Thpertic wrote:Thank you.
However this implementation of the stack is going to slow down the popping of one page, right? There is no problem in this because of the other advantages but, as I understood, I should pop the couple (address + nPages) decrement it, re-push it and return the address?
Well, that's one way to do it. But it's much faster to manipulate the entry on the top, and only pop it when it's nPages becomes zero. Then you'll have no slow down. That's what my allocator does. Note that although in theory it can scan for a suitable entry for nPages, in practice (because it's always called to allocate 1 page only) it always picks the top entry right away.
Thpertic wrote:Another thing that I'm not sure of is if I should consider the maximum stack length as reserved or I should pop the addresses off it when they are used.
Not sure if I understand your question. With simple stack, you calculate the maximum size by dividing the size of RAM by page size. With RLE stack, you estimate the number of fragments, and you can dynamically resize your stack if needed. The worst case scenario when memory is totally fragmented (that is, every second page is free and every other is allocated), stack RLE requires exactly the same amount of memory as the simple stack allocator with all memory free. But I would like to point out that reaching worst case is so extreme that you'll never face it in a million years. It's safe to say you'll need no more than 1/4th of the simple stack's starting memory requirement.

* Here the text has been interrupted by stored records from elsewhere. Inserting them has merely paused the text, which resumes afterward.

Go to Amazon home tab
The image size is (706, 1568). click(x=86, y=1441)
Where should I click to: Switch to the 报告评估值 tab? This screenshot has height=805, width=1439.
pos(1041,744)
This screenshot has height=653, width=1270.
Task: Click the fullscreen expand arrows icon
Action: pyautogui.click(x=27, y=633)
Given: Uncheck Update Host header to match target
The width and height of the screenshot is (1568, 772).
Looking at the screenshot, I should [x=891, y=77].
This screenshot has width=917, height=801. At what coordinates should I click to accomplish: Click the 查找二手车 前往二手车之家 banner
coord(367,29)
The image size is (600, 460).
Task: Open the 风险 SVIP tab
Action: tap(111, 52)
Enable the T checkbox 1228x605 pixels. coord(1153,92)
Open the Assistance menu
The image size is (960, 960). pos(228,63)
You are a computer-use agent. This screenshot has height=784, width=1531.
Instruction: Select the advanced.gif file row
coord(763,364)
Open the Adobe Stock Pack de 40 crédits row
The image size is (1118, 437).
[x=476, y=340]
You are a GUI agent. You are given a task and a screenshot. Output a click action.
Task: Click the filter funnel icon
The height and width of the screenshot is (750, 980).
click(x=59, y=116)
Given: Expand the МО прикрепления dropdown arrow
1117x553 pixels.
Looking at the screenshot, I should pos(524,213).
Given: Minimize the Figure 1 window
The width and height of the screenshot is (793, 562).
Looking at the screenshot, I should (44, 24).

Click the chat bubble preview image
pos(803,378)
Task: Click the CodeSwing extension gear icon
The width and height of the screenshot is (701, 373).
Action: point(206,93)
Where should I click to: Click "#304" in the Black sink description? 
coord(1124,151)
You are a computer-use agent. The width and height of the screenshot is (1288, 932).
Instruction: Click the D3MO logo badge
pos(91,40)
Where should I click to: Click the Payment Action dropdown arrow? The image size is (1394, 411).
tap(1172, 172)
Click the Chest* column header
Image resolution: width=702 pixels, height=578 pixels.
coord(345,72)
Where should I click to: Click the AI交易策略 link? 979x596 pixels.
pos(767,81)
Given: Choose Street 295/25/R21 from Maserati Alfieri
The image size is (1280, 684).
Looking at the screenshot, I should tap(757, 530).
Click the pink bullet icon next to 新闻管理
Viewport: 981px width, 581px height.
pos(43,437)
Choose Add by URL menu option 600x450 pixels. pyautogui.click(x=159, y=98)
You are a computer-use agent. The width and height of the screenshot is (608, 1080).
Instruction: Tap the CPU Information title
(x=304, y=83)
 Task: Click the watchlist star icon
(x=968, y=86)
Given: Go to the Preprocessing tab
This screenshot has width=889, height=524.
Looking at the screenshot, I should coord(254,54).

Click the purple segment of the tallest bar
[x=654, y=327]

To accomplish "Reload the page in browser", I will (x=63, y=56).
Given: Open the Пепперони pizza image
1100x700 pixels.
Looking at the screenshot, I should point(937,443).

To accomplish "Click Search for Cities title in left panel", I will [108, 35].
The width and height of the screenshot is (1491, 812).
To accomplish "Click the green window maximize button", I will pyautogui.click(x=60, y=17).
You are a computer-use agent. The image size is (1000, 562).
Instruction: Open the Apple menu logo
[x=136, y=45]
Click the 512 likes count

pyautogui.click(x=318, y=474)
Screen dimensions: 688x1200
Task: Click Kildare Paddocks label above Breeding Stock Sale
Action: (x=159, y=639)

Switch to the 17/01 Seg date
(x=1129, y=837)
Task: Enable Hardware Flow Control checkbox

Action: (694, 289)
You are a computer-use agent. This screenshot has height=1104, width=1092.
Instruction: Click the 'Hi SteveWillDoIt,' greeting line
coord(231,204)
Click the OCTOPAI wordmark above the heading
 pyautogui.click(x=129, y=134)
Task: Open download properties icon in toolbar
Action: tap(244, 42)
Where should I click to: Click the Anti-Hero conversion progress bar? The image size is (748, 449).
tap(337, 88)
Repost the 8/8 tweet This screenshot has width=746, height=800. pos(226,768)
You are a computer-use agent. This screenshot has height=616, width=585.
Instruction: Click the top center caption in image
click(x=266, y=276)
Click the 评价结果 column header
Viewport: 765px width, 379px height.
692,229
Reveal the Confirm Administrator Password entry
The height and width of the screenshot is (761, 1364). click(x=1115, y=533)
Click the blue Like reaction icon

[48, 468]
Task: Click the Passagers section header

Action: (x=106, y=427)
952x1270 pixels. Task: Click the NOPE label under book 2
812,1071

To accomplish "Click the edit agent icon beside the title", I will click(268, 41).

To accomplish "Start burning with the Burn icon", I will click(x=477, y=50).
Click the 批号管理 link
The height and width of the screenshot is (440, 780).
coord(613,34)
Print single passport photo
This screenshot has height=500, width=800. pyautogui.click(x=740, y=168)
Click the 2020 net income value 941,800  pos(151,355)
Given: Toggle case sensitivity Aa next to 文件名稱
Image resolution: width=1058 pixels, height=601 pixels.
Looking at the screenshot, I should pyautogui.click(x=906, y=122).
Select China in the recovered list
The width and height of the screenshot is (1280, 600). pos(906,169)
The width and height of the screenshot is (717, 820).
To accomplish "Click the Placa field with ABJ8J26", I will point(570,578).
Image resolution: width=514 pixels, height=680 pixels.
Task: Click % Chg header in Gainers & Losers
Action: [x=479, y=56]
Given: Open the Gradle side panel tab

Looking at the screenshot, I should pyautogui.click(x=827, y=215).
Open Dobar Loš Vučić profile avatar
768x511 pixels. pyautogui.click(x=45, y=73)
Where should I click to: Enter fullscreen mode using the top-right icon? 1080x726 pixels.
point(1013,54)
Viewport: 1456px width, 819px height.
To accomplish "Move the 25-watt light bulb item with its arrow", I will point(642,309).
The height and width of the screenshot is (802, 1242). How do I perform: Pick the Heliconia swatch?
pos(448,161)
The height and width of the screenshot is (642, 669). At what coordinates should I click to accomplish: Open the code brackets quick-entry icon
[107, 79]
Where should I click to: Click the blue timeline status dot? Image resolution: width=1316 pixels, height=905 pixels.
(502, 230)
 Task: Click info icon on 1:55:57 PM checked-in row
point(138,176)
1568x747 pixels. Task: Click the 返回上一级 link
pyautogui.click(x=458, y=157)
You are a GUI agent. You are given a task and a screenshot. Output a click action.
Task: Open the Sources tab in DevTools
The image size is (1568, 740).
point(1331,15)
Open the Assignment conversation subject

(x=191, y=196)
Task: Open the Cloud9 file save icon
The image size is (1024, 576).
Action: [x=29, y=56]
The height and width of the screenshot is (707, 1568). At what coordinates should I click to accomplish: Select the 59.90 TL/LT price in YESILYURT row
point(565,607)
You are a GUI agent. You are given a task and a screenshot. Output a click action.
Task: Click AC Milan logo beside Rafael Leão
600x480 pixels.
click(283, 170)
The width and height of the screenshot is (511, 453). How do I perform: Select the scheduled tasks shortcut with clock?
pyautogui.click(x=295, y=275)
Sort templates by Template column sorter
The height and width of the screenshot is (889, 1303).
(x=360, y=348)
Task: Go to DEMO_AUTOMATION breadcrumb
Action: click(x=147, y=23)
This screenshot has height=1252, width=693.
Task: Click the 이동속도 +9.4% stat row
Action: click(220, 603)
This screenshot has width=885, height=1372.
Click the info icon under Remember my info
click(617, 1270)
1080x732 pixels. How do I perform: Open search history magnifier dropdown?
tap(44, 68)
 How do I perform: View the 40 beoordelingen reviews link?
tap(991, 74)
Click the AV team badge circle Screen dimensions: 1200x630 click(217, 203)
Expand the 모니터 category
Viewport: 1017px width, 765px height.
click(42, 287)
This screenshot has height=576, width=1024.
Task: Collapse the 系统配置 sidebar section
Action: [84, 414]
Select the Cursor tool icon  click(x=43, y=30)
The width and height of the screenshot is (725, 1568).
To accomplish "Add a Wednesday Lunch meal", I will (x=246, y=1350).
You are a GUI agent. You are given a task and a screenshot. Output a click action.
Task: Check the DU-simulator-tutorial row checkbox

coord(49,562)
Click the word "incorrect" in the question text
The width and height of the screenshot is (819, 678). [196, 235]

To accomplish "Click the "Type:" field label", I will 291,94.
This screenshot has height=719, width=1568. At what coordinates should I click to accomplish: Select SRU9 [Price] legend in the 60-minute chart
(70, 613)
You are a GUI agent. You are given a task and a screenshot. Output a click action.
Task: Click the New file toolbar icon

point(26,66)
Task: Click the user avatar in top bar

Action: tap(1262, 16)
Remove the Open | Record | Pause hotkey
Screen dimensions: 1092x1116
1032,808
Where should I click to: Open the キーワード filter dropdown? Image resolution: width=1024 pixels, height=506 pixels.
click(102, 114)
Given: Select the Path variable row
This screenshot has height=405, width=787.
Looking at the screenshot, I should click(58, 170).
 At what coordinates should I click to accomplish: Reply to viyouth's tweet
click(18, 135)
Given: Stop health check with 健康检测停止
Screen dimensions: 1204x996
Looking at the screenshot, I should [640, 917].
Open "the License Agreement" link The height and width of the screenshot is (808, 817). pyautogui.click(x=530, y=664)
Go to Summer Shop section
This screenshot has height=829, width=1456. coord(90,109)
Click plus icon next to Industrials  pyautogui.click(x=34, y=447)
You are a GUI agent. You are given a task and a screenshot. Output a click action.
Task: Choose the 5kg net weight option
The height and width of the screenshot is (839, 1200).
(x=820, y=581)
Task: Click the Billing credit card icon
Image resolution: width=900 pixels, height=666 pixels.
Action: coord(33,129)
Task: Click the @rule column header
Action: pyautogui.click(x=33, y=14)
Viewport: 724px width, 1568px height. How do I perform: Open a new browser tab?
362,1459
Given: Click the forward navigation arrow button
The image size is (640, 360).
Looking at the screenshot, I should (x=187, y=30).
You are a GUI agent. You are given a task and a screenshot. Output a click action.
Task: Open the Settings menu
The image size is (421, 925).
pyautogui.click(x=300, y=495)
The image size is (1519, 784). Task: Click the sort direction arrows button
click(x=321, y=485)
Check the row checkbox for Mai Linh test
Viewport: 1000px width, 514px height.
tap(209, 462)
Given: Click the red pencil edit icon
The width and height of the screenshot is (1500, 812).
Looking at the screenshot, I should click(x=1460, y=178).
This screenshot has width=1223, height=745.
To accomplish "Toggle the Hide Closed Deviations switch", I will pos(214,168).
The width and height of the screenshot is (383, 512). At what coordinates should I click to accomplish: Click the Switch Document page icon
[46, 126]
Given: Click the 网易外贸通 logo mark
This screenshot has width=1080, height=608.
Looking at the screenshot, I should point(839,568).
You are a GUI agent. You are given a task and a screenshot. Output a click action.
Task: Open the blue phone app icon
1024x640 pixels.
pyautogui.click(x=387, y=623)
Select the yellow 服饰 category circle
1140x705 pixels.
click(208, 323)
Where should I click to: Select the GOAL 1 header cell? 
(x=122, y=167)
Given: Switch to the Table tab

Octacone wrote:All of this can be solved by simply switching to a bitmap based allocator.
I would advise against it. Here are the reasons:
Asymptotic behaviour
Bitmap allocation is extremely expensive. You have to scan for a bit, which (even with hardware backed ffs()) is a very slow O(n) alogirthm, where
n is the size of RAM. An application can't continue until the memory is allocated, so this is a bottleneck.
Freeing is cheap, true, O(1).
With stack, allocation is very fast, O(1). You just pop an entry.
Freeing is cheap too, O(1), a simple push.
With RLE stack, allocation is still fast, O(1), You just reach for the top entry.
Freeing is a bit more expensive, O(f) where
f is the number of fragments in free memory (
f is much much less than
n by magnitudes, in worst case
f = n/page size/2). This is because you have to scan for an entry to merge the freed page into. If you keep the list sorted using bsearch() and insert in place, then this can be O(log2(f)). Also you can do this "in the background", the application don't have to wait for freeing to finish as with allocation.
Now for the memory requirements
Bitmap needs constant 128K to describe 4G RAM.
Stack allocator needs 4M on start when all memory is free, which is the maximum.
RLE stack needs only 8 bytes on start when memory is not fragmented, and 4M in worst case scenario (when fragmentation is at maximum).
If we assume you allocate the same size of memory for RLE stack as for bitmap, then you can have 16384 fragments, which is not that much, but could be enough in most cases.
Things gets a lot worse with 64 bit. Assuming 16T RAM, which is quite a lot. Stack based allocation does not need 64 bit entries, because the least 12 bits are always zero, and if you don't store them, you can describe 32+12 bits of RAM, which is 16T.
Bitmap allocation there needs 32M.
Stack allocator needs 16G on start when all memory is free, which is the maximum.
RLE stack needs only 8 bytes on start when memory is not fragmented, and 16G in worst case scenario.
As you can see, with 32M you can have 4194304 (4 million) fragments, which is quite a lot, hard to imagine to exceed. This means the average memory consumption is the best for RLE stack, and even the worst case scenario requires no more than 1/1024th of the RAM.
Hope this answers your question.
Korona wrote:With all stack-based allocators, it's worth keeping in mind that they cannot (efficiently) support multi-page allocations that are necessary for some I/O devices.
True, but you need that so rarely, that the lost in efficiency does not really count. You allocate special I/O memory only on boot once, and maybe when a user attaches a new device if you support hot-plug. That's uncomparable to how many times applications call sbrk().
Cheers,
bzt